++++ Provided material

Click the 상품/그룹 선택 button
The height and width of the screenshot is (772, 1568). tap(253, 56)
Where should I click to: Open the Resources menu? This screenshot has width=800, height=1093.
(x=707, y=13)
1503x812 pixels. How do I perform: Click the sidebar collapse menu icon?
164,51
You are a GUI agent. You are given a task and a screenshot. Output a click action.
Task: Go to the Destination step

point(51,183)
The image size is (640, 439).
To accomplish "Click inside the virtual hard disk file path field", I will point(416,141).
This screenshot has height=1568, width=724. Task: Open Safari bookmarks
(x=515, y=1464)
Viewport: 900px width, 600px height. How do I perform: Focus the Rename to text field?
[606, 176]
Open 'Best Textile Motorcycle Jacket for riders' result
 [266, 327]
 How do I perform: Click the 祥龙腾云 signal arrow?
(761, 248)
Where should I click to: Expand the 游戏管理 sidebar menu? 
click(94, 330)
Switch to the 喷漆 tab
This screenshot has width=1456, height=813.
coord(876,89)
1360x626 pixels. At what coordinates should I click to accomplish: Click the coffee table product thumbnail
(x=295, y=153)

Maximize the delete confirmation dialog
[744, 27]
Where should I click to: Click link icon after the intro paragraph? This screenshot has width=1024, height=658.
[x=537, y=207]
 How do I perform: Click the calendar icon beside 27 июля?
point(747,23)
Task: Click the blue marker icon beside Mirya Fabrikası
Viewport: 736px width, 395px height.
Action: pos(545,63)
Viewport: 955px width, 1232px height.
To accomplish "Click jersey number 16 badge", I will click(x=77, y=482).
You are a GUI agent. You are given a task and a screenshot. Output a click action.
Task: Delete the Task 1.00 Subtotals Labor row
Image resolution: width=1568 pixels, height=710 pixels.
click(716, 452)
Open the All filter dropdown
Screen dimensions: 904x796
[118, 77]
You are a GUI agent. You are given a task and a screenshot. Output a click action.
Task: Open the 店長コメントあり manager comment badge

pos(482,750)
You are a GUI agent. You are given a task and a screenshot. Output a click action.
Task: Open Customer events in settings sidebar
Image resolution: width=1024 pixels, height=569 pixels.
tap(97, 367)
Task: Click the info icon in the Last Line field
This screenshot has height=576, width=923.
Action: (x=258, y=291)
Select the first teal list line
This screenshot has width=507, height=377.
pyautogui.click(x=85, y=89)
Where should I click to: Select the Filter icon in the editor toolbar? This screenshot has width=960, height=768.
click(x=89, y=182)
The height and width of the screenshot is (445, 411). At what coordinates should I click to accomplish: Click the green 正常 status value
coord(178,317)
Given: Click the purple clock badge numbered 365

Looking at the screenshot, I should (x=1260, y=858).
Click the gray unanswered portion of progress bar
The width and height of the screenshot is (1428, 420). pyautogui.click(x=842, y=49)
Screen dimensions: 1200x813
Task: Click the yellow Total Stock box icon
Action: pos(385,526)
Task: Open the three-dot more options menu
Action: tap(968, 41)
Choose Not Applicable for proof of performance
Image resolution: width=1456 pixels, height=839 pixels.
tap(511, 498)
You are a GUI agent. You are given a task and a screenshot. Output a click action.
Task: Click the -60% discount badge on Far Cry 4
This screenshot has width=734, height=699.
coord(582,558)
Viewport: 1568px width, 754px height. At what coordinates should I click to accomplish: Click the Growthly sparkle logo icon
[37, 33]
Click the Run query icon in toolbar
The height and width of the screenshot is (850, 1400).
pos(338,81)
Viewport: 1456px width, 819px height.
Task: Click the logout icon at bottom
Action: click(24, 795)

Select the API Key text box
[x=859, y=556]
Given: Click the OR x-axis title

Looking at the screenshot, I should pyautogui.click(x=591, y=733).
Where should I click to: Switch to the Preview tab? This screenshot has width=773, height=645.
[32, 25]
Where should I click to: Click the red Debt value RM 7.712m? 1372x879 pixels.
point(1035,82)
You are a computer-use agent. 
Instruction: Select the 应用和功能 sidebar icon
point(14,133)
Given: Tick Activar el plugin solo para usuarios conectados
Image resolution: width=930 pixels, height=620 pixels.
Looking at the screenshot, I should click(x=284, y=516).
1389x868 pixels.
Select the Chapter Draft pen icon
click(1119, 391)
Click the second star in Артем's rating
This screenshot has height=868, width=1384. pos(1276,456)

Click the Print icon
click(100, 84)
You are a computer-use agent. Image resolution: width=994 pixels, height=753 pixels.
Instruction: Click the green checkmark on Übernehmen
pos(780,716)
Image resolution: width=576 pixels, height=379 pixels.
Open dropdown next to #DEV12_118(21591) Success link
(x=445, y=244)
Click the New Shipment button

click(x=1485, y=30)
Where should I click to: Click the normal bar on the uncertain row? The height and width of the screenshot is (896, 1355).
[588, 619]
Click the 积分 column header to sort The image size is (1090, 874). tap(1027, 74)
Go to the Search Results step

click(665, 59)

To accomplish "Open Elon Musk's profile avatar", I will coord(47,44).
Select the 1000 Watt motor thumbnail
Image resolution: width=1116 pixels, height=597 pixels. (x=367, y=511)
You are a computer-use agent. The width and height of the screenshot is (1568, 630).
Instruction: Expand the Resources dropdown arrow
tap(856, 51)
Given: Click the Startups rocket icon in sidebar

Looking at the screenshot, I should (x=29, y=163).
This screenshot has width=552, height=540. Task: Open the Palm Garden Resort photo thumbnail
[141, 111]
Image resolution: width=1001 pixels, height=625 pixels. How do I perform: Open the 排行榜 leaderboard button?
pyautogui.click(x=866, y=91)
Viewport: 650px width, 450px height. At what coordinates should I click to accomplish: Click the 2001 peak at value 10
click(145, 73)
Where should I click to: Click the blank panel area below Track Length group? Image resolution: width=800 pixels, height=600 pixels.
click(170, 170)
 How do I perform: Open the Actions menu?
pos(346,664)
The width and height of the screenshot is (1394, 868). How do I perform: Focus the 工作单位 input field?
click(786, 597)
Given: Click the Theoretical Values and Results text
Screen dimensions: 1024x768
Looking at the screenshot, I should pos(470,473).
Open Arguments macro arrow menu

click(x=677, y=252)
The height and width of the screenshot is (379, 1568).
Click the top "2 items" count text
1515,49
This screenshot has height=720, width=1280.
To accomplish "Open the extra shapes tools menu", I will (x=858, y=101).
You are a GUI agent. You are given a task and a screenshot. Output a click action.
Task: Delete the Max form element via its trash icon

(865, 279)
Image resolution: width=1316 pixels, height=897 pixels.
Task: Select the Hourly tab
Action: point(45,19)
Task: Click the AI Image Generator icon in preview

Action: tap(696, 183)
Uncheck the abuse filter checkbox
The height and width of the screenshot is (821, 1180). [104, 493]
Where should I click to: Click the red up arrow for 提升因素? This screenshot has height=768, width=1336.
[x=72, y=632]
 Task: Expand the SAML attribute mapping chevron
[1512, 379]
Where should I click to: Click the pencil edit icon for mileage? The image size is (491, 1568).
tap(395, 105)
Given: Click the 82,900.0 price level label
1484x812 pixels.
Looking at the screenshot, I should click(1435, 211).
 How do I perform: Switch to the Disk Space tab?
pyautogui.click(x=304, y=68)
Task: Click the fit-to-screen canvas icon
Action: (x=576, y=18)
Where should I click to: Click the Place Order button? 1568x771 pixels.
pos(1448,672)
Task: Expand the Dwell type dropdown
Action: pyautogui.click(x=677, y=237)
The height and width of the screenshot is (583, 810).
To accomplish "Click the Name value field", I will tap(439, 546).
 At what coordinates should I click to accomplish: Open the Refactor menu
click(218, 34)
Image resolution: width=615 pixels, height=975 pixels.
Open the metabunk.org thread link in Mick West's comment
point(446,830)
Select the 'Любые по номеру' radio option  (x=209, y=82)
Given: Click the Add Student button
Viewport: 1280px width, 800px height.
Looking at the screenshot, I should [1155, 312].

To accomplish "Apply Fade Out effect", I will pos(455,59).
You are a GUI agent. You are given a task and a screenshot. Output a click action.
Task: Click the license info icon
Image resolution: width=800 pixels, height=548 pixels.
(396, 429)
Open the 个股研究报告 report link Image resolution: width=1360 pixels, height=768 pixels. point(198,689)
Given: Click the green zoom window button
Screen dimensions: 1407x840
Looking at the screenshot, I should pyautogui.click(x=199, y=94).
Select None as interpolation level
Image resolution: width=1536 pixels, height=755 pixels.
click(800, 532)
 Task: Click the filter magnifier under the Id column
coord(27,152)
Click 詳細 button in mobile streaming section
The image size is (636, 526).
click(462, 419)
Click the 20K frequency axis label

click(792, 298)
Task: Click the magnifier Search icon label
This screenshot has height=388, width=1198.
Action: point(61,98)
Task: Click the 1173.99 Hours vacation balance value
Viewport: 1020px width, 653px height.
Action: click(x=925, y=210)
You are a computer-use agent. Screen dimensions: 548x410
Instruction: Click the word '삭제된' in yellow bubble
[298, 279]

++++++++

Requirement: Convert the lines of the records from the one containing "Given: Click the OR x-axis title" through the one containing "point(1035,82)", inclusive, into a Markdown table with the columns "No." and "Text", numbering each line in order and omitting blank lines.

Response to the exercise:
| No. | Text |
|---|---|
| 1 | Given: Click the OR x-axis title |
| 2 | Looking at the screenshot, I should pyautogui.click(x=591, y=733). |
| 3 | Where should I click to: Switch to the Preview tab? This screenshot has width=773, height=645. |
| 4 | [32, 25] |
| 5 | Where should I click to: Click the red Debt value RM 7.712m? 1372x879 pixels. |
| 6 | point(1035,82) |